Gabrielli poderia ter realizado toda essa manobra sem que
Lula soubesse? O fato de ter ocorrido no governo Dilma é uma prova de que ela
estava conivente com as lambanças da turma da estatal? Obviamente, não se pode
condenar Lula e Dilma com base apenas nessa narrativa. Não é disso que se
trata. Youssef simplesmente convenceu os investigadores de que tem condições de
obter provas do que afirmou a respeito de a operação não poder ter existido sem
o conhecimento de Lula e Dilma — seja pelos valores envolvidos, seja pelo
contato constante de Paulo Roberto Costa com ambos, seja pelas operações de
câmbio que fazia em favor de aliados do PT e de tesoureiros do partido, seja,
principalmente, pelo fato de que altos cargos da Petrobras envolvidos no
esquema mudavam de dono a partir de ordens do Planalto.

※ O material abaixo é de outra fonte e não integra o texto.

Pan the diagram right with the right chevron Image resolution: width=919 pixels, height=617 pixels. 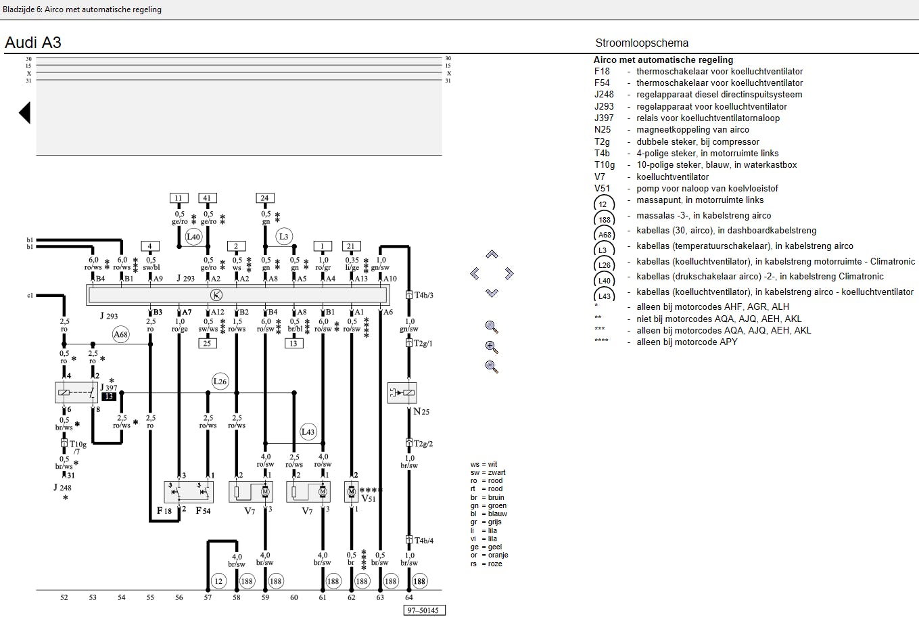(x=509, y=273)
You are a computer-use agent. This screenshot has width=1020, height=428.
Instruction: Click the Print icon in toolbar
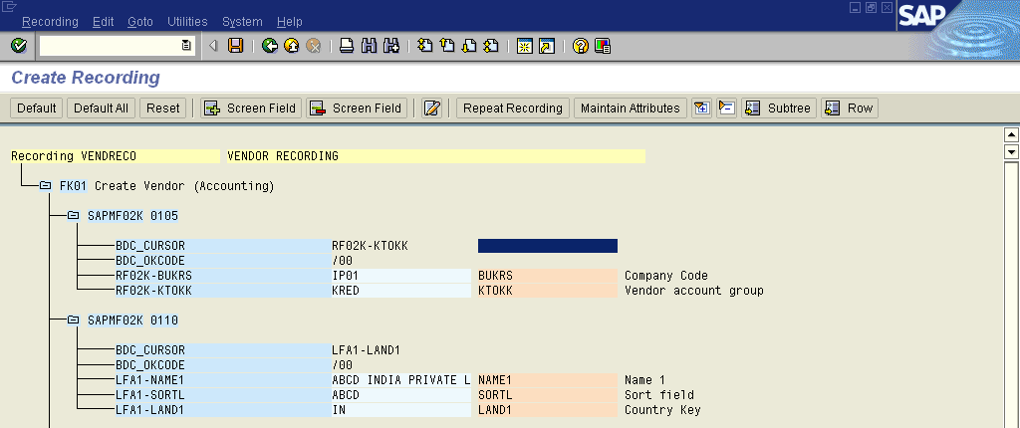[347, 46]
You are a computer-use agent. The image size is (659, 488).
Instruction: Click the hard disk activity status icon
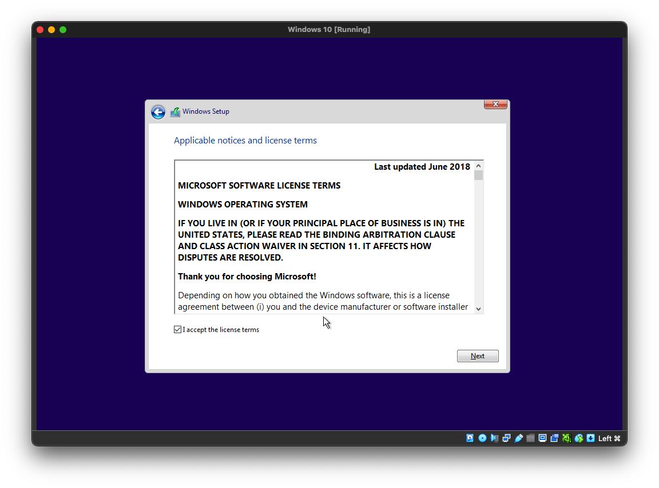click(x=470, y=438)
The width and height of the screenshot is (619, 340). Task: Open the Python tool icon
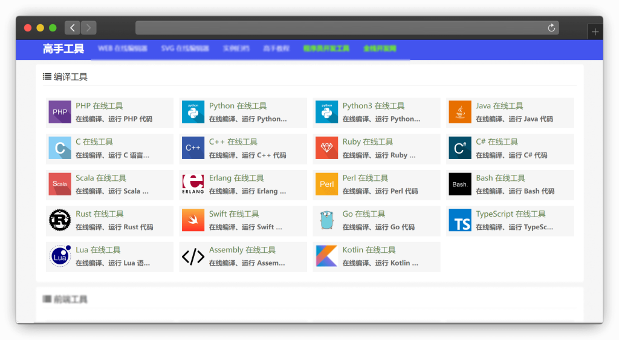(193, 112)
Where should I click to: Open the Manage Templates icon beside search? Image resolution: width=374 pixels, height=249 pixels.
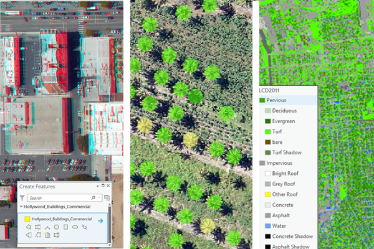tap(107, 197)
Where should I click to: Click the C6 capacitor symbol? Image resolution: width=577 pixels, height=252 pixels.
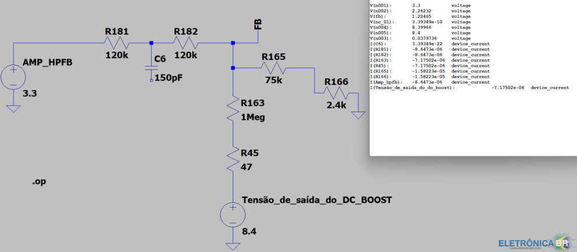point(151,66)

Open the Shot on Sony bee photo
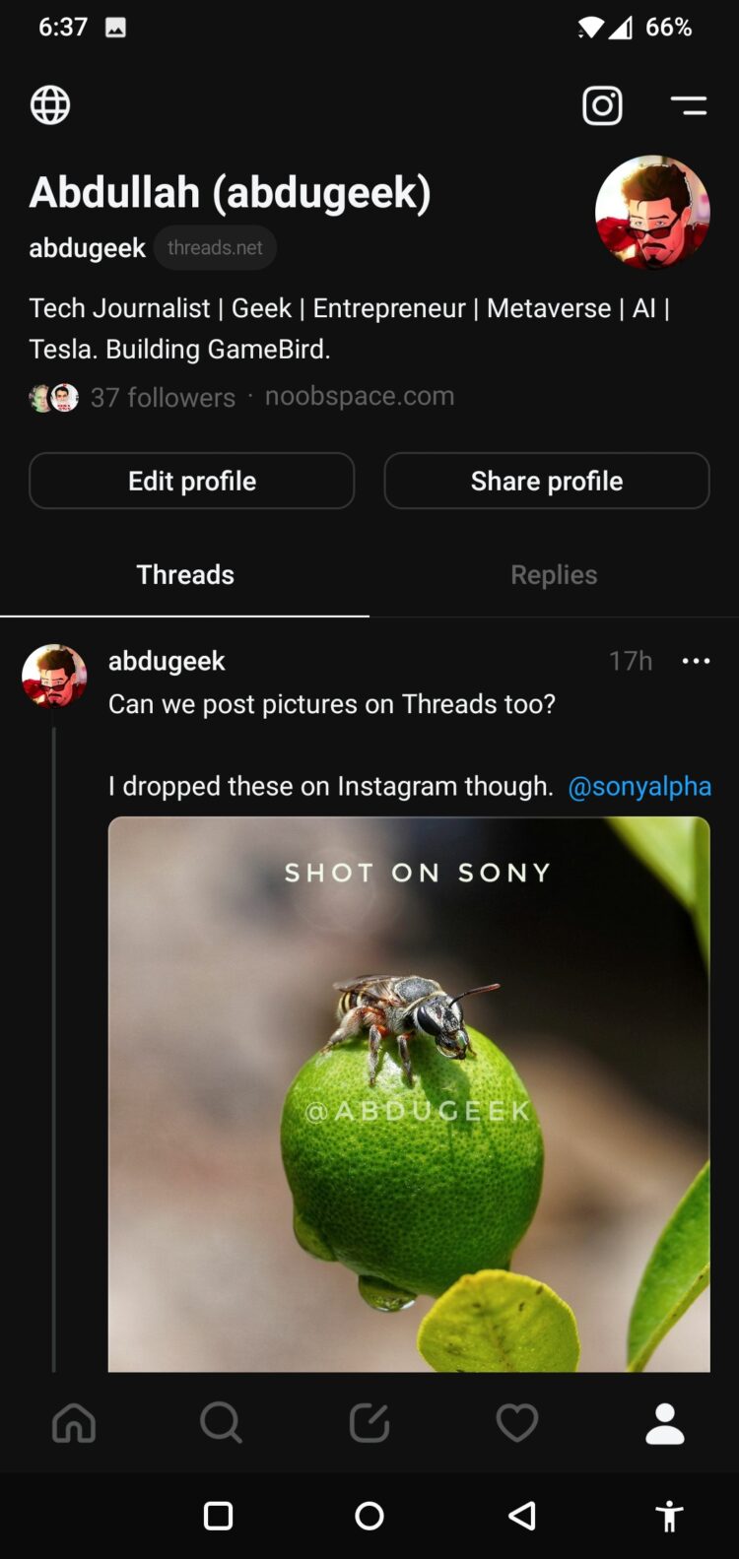[x=409, y=1093]
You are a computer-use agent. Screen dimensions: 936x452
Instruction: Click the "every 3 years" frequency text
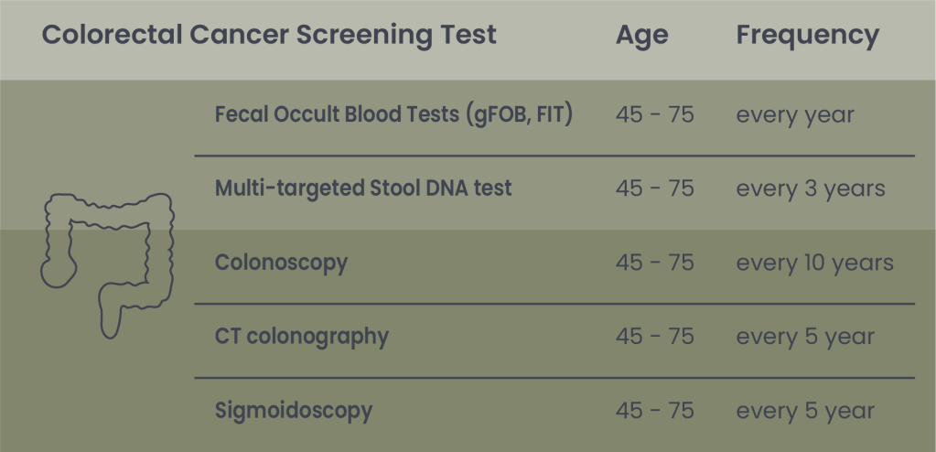point(810,188)
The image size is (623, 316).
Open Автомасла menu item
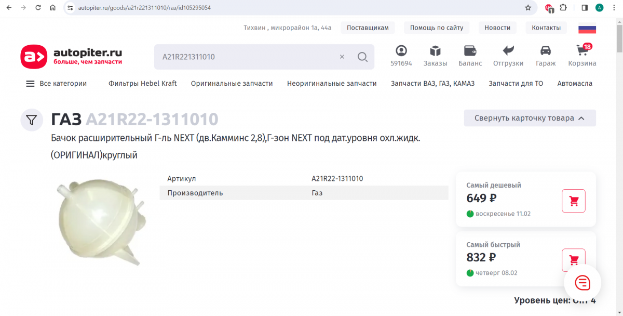(574, 84)
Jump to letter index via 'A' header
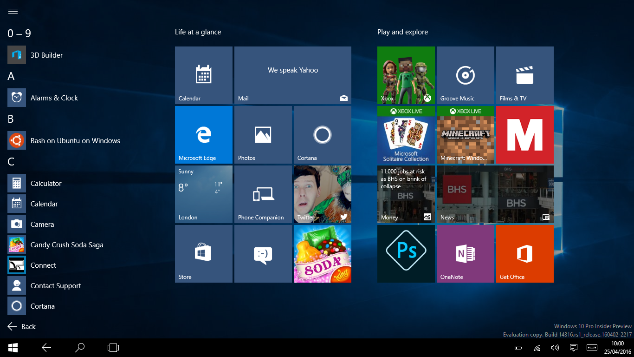 11,76
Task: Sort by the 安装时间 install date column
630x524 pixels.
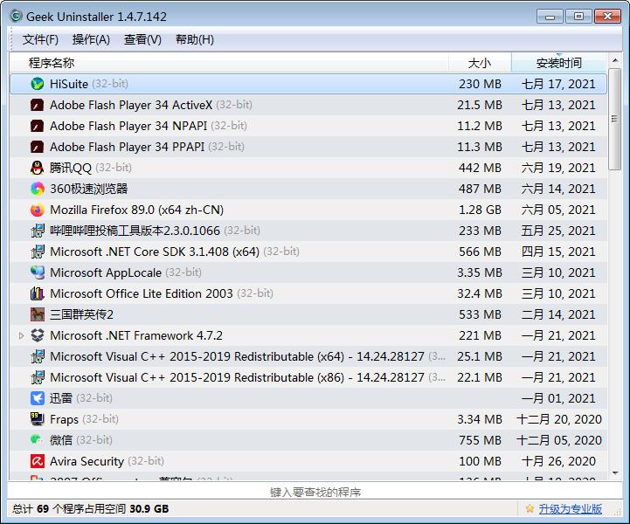Action: [x=558, y=63]
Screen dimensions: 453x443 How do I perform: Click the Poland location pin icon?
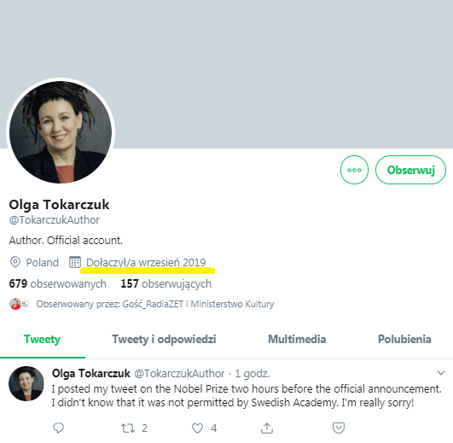15,262
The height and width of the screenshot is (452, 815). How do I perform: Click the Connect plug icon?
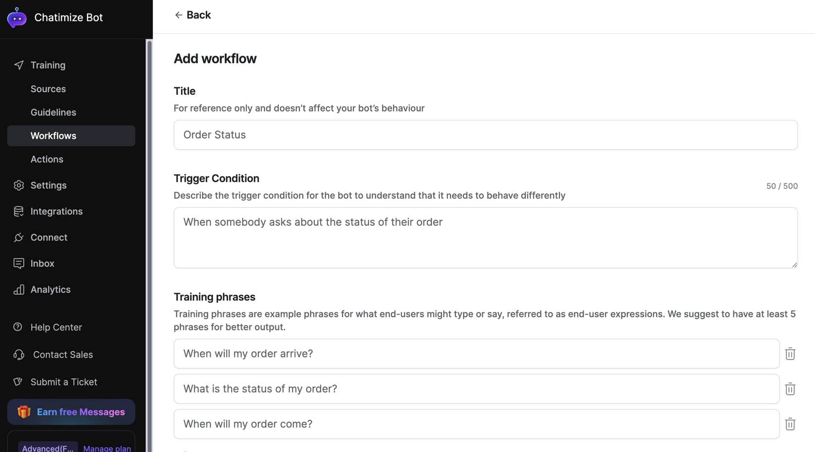pyautogui.click(x=19, y=238)
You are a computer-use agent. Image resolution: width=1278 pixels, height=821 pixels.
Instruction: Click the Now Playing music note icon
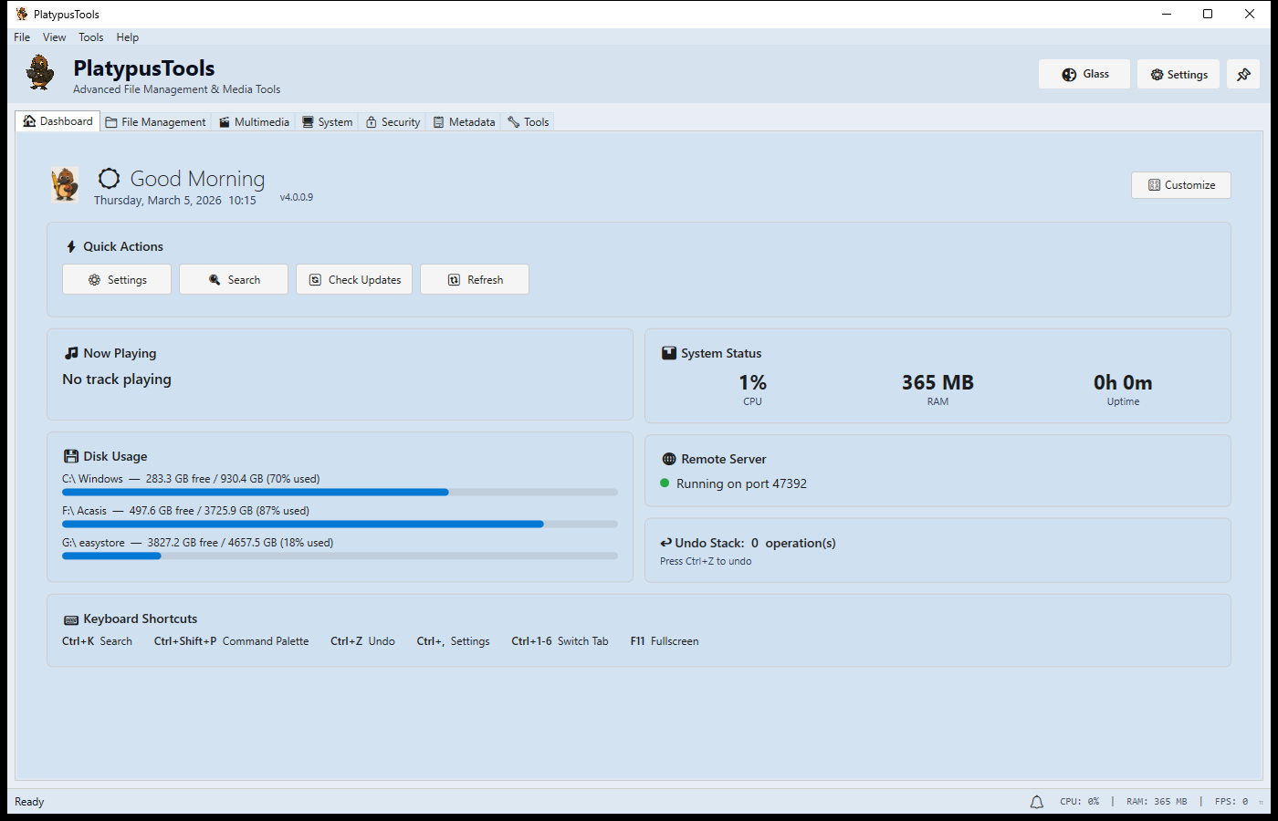click(x=71, y=354)
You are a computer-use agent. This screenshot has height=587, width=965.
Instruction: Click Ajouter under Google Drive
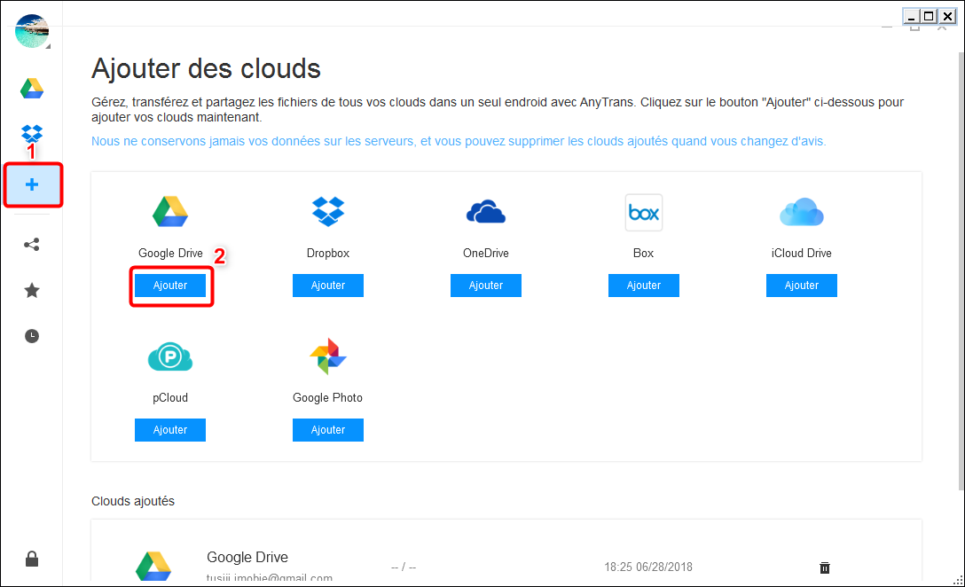pos(170,286)
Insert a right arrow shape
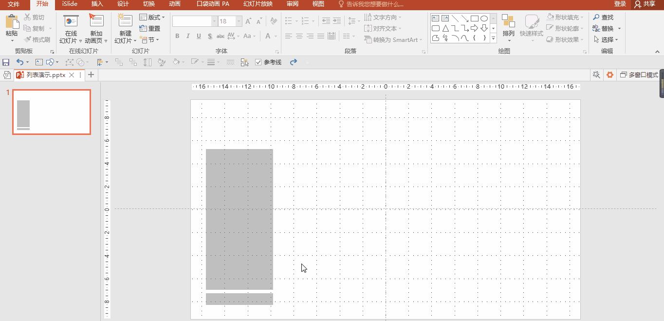 pos(475,28)
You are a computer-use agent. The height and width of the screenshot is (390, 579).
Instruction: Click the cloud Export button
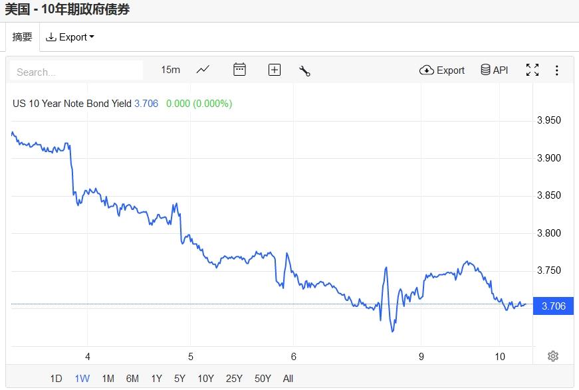pyautogui.click(x=442, y=70)
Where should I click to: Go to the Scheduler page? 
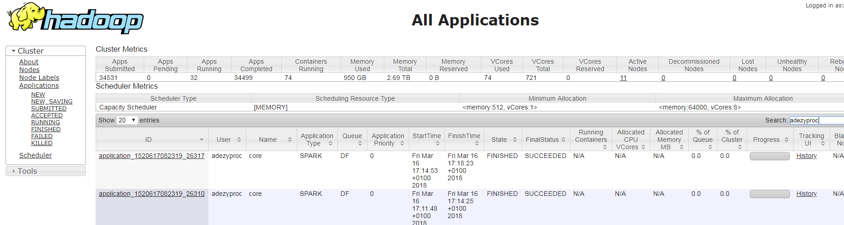(x=35, y=155)
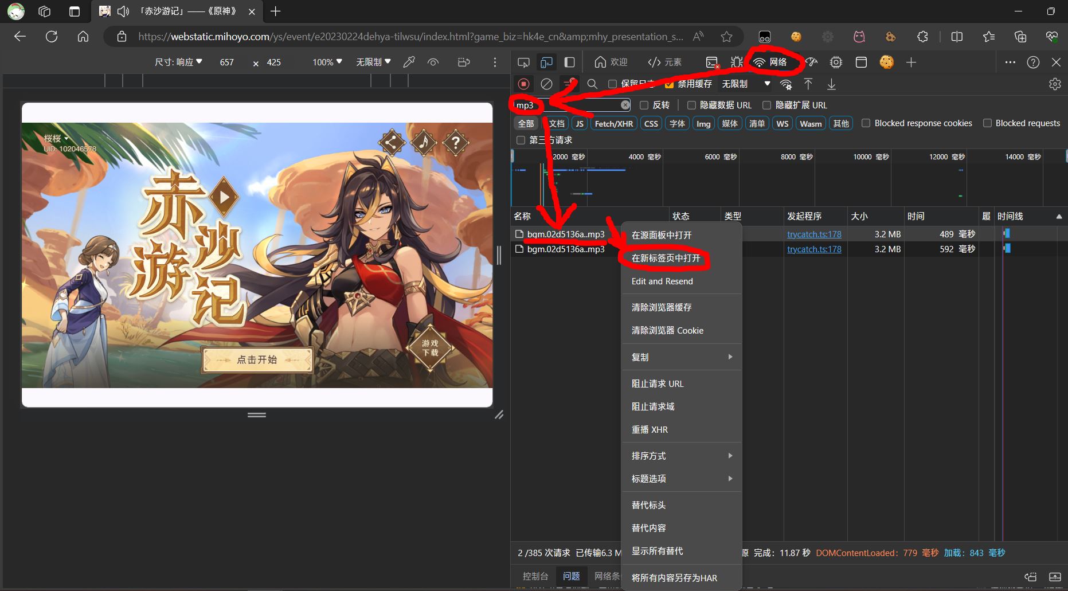Click the music note icon in game
The height and width of the screenshot is (591, 1068).
(424, 142)
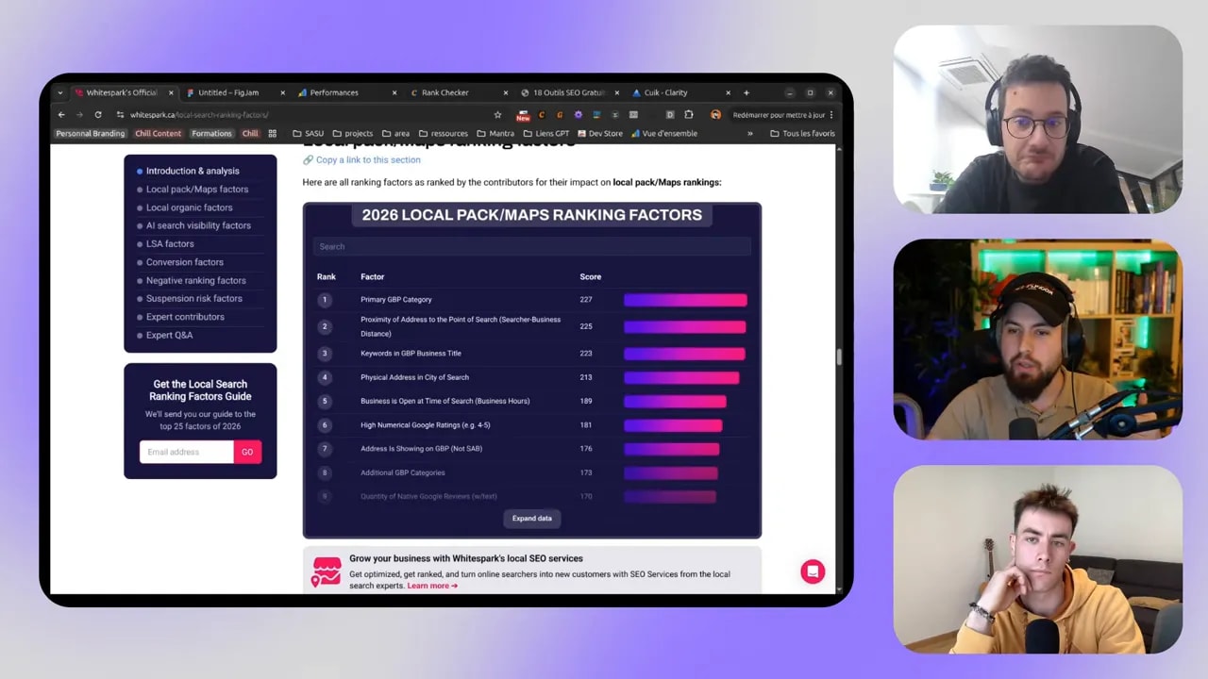Image resolution: width=1208 pixels, height=679 pixels.
Task: Bookmark this page via the star icon
Action: click(497, 115)
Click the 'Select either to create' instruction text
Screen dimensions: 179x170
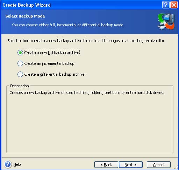coord(86,41)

Os policiais estão impressionados com a fartura de detalhes narrados
por Youssef com base, por enquanto, em sua memória. “O Vaccari está enterrado”,
comentou um dos interrogadores, referindo-se ao que o doleiro já narrou sobre
sua parceria com o tesoureiro nacional do PT, João Vaccari Neto. O doleiro se
comprometeu a mostrar documentos que comprovam pelo menos dois pagamentos a
Vaccari. O dinheiro, desviado dos cofres da Petrobras, teria sido repassado a
partir de transações simuladas entre clientes do banco clandestino de Youssef e
uma empresa de fachada criada por Vaccari. O doleiro preso disse que as provas
desses e de outros pagamentos estão guardadas em um arquivo com mais de 10 000
notas fiscais que serão apresentadas por ele como evidências. Nesse tesouro do
crime organizado, segundo Youssef, está a prova de uma das revelações mais
extraordinárias prometidas por ele, sobre a qual já falou aos investigadores: o
número das contas secretas do PT que ele operava em nome do partido em paraísos
fiscais. Youssef se comprometeu a ajudar a PF a localizar as datas e os valores
das operações que teria feito por instrução da cúpula do PT.
Depois da homologação da delação premiada, que parece
assegurada pelo que ele disse até a semana passada, Youssef terá de apresentar
à Justiça mais do que versões de episódios públicos envolvendo a presidente.
Pela posição-chave de Youssef no esquema, os investigadores estão confiantes
em que ele produzirá as provas necessárias para a investigação prosseguir. Na
semana que vem, Alberto Youssef terá a oportunidade de relatar um episódio ocorrido
em março deste ano, poucos dias antes de ser preso. Youssef dirá que um
integrante da coordenação da campanha presidencial do PT que ele conhecia
pelo nome de “Felipe” lhe telefonou para marcar um encontro pessoal e adiantou
o assunto: repatriar 20 milhões de reais que seriam usados na campanha
presidencial de Dilma Rousseff. Depois de verificar a origem do telefonema,
Youssef marcou o encontro que nunca se concretizou por ele ter se tornado
hóspede da Polícia Federal em Curitiba. Procurados, os defensores do doleiro
não quiseram comentar as revelações de Youssef, justificando que o processo
corre em segredo de Justiça. Pelo que já contou e pelo que promete ainda
entregar aos investigadores, Youssef está materializando sua ameaça velada
feita dias atrás de que iria “chocar o país”.